What the exercise asks:
From the data below, restate every line word for word.

Source records:
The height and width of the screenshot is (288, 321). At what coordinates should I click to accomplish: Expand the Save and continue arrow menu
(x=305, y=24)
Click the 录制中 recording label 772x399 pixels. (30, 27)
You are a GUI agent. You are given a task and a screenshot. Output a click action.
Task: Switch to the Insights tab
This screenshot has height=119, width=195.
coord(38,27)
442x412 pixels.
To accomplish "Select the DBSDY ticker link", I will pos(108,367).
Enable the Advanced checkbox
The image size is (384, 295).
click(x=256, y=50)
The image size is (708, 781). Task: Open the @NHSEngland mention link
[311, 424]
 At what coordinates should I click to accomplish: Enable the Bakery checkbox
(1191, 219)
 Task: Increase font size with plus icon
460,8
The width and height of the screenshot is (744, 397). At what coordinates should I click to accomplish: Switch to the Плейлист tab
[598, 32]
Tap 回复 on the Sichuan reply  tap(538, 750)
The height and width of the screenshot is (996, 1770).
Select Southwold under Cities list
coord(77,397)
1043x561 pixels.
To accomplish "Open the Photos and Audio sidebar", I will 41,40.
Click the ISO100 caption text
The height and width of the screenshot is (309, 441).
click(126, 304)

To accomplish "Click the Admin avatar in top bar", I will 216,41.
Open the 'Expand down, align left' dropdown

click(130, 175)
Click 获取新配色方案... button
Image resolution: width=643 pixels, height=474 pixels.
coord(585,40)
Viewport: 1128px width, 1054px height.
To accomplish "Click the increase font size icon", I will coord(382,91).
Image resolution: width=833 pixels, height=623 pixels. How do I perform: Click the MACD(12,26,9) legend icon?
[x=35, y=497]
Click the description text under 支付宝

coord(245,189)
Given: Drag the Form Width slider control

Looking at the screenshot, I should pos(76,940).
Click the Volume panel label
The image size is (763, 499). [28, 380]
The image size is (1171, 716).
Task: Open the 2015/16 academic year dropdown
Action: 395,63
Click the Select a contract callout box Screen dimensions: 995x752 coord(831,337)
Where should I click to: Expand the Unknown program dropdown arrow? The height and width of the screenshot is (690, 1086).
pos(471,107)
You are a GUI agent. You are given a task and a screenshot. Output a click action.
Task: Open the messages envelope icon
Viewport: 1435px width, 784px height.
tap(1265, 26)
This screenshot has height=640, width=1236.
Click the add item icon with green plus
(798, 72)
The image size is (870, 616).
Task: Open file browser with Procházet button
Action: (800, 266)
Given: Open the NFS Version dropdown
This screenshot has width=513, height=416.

Result of the task:
The height and width of the screenshot is (288, 321). At what coordinates should I click to accomplish: Expand the Save and continue arrow menu
(x=305, y=24)
Click the 录制中 recording label 772x399 pixels. (30, 27)
You are a GUI agent. You are given a task and a screenshot. Output a click action.
Task: Switch to the Insights tab
This screenshot has height=119, width=195.
coord(38,27)
442x412 pixels.
To accomplish "Select the DBSDY ticker link", I will pos(108,367).
Enable the Advanced checkbox
The image size is (384, 295).
click(x=256, y=50)
The image size is (708, 781). Task: Open the @NHSEngland mention link
[311, 424]
 At what coordinates should I click to accomplish: Enable the Bakery checkbox
(1191, 219)
 Task: Increase font size with plus icon
460,8
The width and height of the screenshot is (744, 397). At what coordinates should I click to accomplish: Switch to the Плейлист tab
[598, 32]
Tap 回复 on the Sichuan reply  tap(538, 750)
The height and width of the screenshot is (996, 1770).
Select Southwold under Cities list
coord(77,397)
1043x561 pixels.
To accomplish "Open the Photos and Audio sidebar", I will 41,40.
Click the ISO100 caption text
The height and width of the screenshot is (309, 441).
click(126, 304)

To accomplish "Click the Admin avatar in top bar", I will 216,41.
Open the 'Expand down, align left' dropdown

click(130, 175)
Click 获取新配色方案... button
Image resolution: width=643 pixels, height=474 pixels.
coord(585,40)
Viewport: 1128px width, 1054px height.
To accomplish "Click the increase font size icon", I will coord(382,91).
Image resolution: width=833 pixels, height=623 pixels. How do I perform: Click the MACD(12,26,9) legend icon?
[x=35, y=497]
Click the description text under 支付宝

coord(245,189)
Given: Drag the Form Width slider control

Looking at the screenshot, I should pos(76,940).
Click the Volume panel label
The image size is (763, 499). [28, 380]
The image size is (1171, 716).
Task: Open the 2015/16 academic year dropdown
Action: 395,63
Click the Select a contract callout box Screen dimensions: 995x752 coord(831,337)
Where should I click to: Expand the Unknown program dropdown arrow? The height and width of the screenshot is (690, 1086).
pos(471,107)
You are a GUI agent. You are given a task and a screenshot. Output a click action.
Task: Open the messages envelope icon
Viewport: 1435px width, 784px height.
tap(1265, 26)
This screenshot has height=640, width=1236.
Click the add item icon with green plus
(798, 72)
The image size is (870, 616).
Task: Open file browser with Procházet button
Action: (800, 266)
Given: Open the NFS Version dropdown
This screenshot has width=513, height=416.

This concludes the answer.